Start of INFORMATION

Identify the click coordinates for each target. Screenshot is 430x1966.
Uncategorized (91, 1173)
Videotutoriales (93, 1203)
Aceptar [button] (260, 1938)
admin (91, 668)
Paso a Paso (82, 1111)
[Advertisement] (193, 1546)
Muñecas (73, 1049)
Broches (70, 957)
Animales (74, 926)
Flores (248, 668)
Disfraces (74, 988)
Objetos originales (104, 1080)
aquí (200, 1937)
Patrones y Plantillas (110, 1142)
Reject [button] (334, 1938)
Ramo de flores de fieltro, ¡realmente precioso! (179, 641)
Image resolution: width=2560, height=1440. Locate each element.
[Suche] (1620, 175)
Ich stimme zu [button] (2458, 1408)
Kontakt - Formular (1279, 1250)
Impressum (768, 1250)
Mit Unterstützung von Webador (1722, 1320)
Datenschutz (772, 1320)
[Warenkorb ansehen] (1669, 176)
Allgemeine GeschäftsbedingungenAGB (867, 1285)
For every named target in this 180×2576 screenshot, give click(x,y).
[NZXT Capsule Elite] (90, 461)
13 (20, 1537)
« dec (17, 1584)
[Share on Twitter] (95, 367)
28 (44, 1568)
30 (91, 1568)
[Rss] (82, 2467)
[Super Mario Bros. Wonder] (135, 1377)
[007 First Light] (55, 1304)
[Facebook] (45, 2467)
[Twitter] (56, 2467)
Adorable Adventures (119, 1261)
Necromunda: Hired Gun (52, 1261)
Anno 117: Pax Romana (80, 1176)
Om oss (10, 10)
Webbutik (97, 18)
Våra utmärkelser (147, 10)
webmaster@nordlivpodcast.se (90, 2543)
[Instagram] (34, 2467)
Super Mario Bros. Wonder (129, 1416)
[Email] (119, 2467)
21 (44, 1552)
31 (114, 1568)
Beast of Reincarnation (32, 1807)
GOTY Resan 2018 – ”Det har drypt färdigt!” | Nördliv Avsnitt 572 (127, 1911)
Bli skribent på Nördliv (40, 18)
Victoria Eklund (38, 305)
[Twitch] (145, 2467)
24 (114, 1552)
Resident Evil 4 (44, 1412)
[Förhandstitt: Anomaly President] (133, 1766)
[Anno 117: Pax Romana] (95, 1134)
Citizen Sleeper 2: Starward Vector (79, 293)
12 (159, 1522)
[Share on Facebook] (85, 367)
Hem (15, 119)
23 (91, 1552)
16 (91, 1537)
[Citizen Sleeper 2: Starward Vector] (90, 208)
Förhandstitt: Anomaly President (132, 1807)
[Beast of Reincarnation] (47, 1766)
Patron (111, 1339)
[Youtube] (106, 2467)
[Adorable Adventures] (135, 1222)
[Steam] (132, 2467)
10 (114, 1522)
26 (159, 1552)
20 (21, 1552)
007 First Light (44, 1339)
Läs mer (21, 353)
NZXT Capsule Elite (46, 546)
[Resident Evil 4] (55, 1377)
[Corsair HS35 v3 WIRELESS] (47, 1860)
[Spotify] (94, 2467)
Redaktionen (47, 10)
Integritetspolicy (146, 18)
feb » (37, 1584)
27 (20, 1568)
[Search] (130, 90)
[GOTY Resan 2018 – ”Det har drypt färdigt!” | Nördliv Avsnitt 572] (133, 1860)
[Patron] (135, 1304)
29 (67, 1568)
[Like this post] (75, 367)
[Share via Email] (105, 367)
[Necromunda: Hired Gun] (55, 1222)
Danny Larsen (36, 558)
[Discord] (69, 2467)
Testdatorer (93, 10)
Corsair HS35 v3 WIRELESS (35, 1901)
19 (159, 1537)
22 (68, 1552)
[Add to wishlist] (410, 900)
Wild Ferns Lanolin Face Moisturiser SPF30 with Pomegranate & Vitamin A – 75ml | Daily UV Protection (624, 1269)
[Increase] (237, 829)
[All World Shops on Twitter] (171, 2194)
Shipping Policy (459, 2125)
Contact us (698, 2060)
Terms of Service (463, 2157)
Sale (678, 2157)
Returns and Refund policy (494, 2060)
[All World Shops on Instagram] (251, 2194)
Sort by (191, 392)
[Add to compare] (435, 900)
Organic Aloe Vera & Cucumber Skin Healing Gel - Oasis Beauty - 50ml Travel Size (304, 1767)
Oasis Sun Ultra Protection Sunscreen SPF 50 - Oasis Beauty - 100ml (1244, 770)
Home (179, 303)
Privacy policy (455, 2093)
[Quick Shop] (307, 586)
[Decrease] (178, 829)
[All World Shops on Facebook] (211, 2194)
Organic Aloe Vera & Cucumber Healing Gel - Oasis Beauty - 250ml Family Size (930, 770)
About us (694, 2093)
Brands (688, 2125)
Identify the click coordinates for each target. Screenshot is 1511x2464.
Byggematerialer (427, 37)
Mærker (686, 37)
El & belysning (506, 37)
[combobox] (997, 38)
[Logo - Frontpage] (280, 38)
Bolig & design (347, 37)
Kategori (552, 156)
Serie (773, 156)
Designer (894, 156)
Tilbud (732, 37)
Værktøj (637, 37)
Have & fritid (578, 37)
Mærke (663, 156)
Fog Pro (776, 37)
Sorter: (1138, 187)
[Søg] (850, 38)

End of INFORMATION

• EXERCISE: The answer must be an exact copy of every record above.

• SOLVED EXERCISE:
Identify the click coordinates for each target. Screenshot is 430x1966.
Uncategorized (91, 1173)
Videotutoriales (93, 1203)
Aceptar [button] (260, 1938)
admin (91, 668)
Paso a Paso (82, 1111)
[Advertisement] (193, 1546)
Muñecas (73, 1049)
Broches (70, 957)
Animales (74, 926)
Flores (248, 668)
Disfraces (74, 988)
Objetos originales (104, 1080)
aquí (200, 1937)
Patrones y Plantillas (110, 1142)
Reject [button] (334, 1938)
Ramo de flores de fieltro, ¡realmente precioso! (179, 641)
Image resolution: width=2560, height=1440. Locate each element.
[Suche] (1620, 175)
Ich stimme zu [button] (2458, 1408)
Kontakt - Formular (1279, 1250)
Impressum (768, 1250)
Mit Unterstützung von Webador (1722, 1320)
Datenschutz (772, 1320)
[Warenkorb ansehen] (1669, 176)
Allgemeine GeschäftsbedingungenAGB (867, 1285)
For every named target in this 180×2576 screenshot, give click(x,y).
[NZXT Capsule Elite] (90, 461)
13 (20, 1537)
« dec (17, 1584)
[Share on Twitter] (95, 367)
28 (44, 1568)
30 (91, 1568)
[Rss] (82, 2467)
[Super Mario Bros. Wonder] (135, 1377)
[007 First Light] (55, 1304)
[Facebook] (45, 2467)
[Twitter] (56, 2467)
Adorable Adventures (119, 1261)
Necromunda: Hired Gun (52, 1261)
Anno 117: Pax Romana (80, 1176)
Om oss (10, 10)
Webbutik (97, 18)
Våra utmärkelser (147, 10)
webmaster@nordlivpodcast.se (90, 2543)
[Instagram] (34, 2467)
Super Mario Bros. Wonder (129, 1416)
[Email] (119, 2467)
21 (44, 1552)
31 (114, 1568)
Beast of Reincarnation (32, 1807)
GOTY Resan 2018 – ”Det har drypt färdigt!” | Nördliv Avsnitt 572 (127, 1911)
Bli skribent på Nördliv (40, 18)
Victoria Eklund (38, 305)
[Twitch] (145, 2467)
24 (114, 1552)
Resident Evil 4 (44, 1412)
[Förhandstitt: Anomaly President] (133, 1766)
[Anno 117: Pax Romana] (95, 1134)
Citizen Sleeper 2: Starward Vector (79, 293)
12 (159, 1522)
[Share on Facebook] (85, 367)
Hem (15, 119)
23 (91, 1552)
16 (91, 1537)
[Citizen Sleeper 2: Starward Vector] (90, 208)
Förhandstitt: Anomaly President (132, 1807)
[Beast of Reincarnation] (47, 1766)
Patron (111, 1339)
[Youtube] (106, 2467)
[Adorable Adventures] (135, 1222)
[Steam] (132, 2467)
10 (114, 1522)
26 (159, 1552)
20 (21, 1552)
007 First Light (44, 1339)
Läs mer (21, 353)
NZXT Capsule Elite (46, 546)
[Resident Evil 4] (55, 1377)
[Corsair HS35 v3 WIRELESS] (47, 1860)
[Spotify] (94, 2467)
Redaktionen (47, 10)
Integritetspolicy (146, 18)
feb » (37, 1584)
27 (20, 1568)
[Search] (130, 90)
[GOTY Resan 2018 – ”Det har drypt färdigt!” | Nördliv Avsnitt 572] (133, 1860)
[Patron] (135, 1304)
29 (67, 1568)
[Like this post] (75, 367)
[Share via Email] (105, 367)
[Necromunda: Hired Gun] (55, 1222)
Danny Larsen (36, 558)
[Discord] (69, 2467)
Testdatorer (93, 10)
Corsair HS35 v3 WIRELESS (35, 1901)
19 (159, 1537)
22 (68, 1552)
[Add to wishlist] (410, 900)
Wild Ferns Lanolin Face Moisturiser SPF30 with Pomegranate & Vitamin A – 75ml | Daily UV Protection (624, 1269)
[Increase] (237, 829)
[All World Shops on Twitter] (171, 2194)
Shipping Policy (459, 2125)
Contact us (698, 2060)
Terms of Service (463, 2157)
Sale (678, 2157)
Returns and Refund policy (494, 2060)
[All World Shops on Instagram] (251, 2194)
Sort by (191, 392)
[Add to compare] (435, 900)
Organic Aloe Vera & Cucumber Skin Healing Gel - Oasis Beauty - 50ml Travel Size (304, 1767)
Oasis Sun Ultra Protection Sunscreen SPF 50 - Oasis Beauty - 100ml (1244, 770)
Home (179, 303)
Privacy policy (455, 2093)
[Quick Shop] (307, 586)
[Decrease] (178, 829)
[All World Shops on Facebook] (211, 2194)
Organic Aloe Vera & Cucumber Healing Gel - Oasis Beauty - 250ml Family Size (930, 770)
About us (694, 2093)
Brands (688, 2125)
Identify the click coordinates for each target. Screenshot is 1511x2464.
Byggematerialer (427, 37)
Mærker (686, 37)
El & belysning (506, 37)
[combobox] (997, 38)
[Logo - Frontpage] (280, 38)
Bolig & design (347, 37)
Kategori (552, 156)
Serie (773, 156)
Designer (894, 156)
Tilbud (732, 37)
Værktøj (637, 37)
Have & fritid (578, 37)
Mærke (663, 156)
Fog Pro (776, 37)
Sorter: (1138, 187)
[Søg] (850, 38)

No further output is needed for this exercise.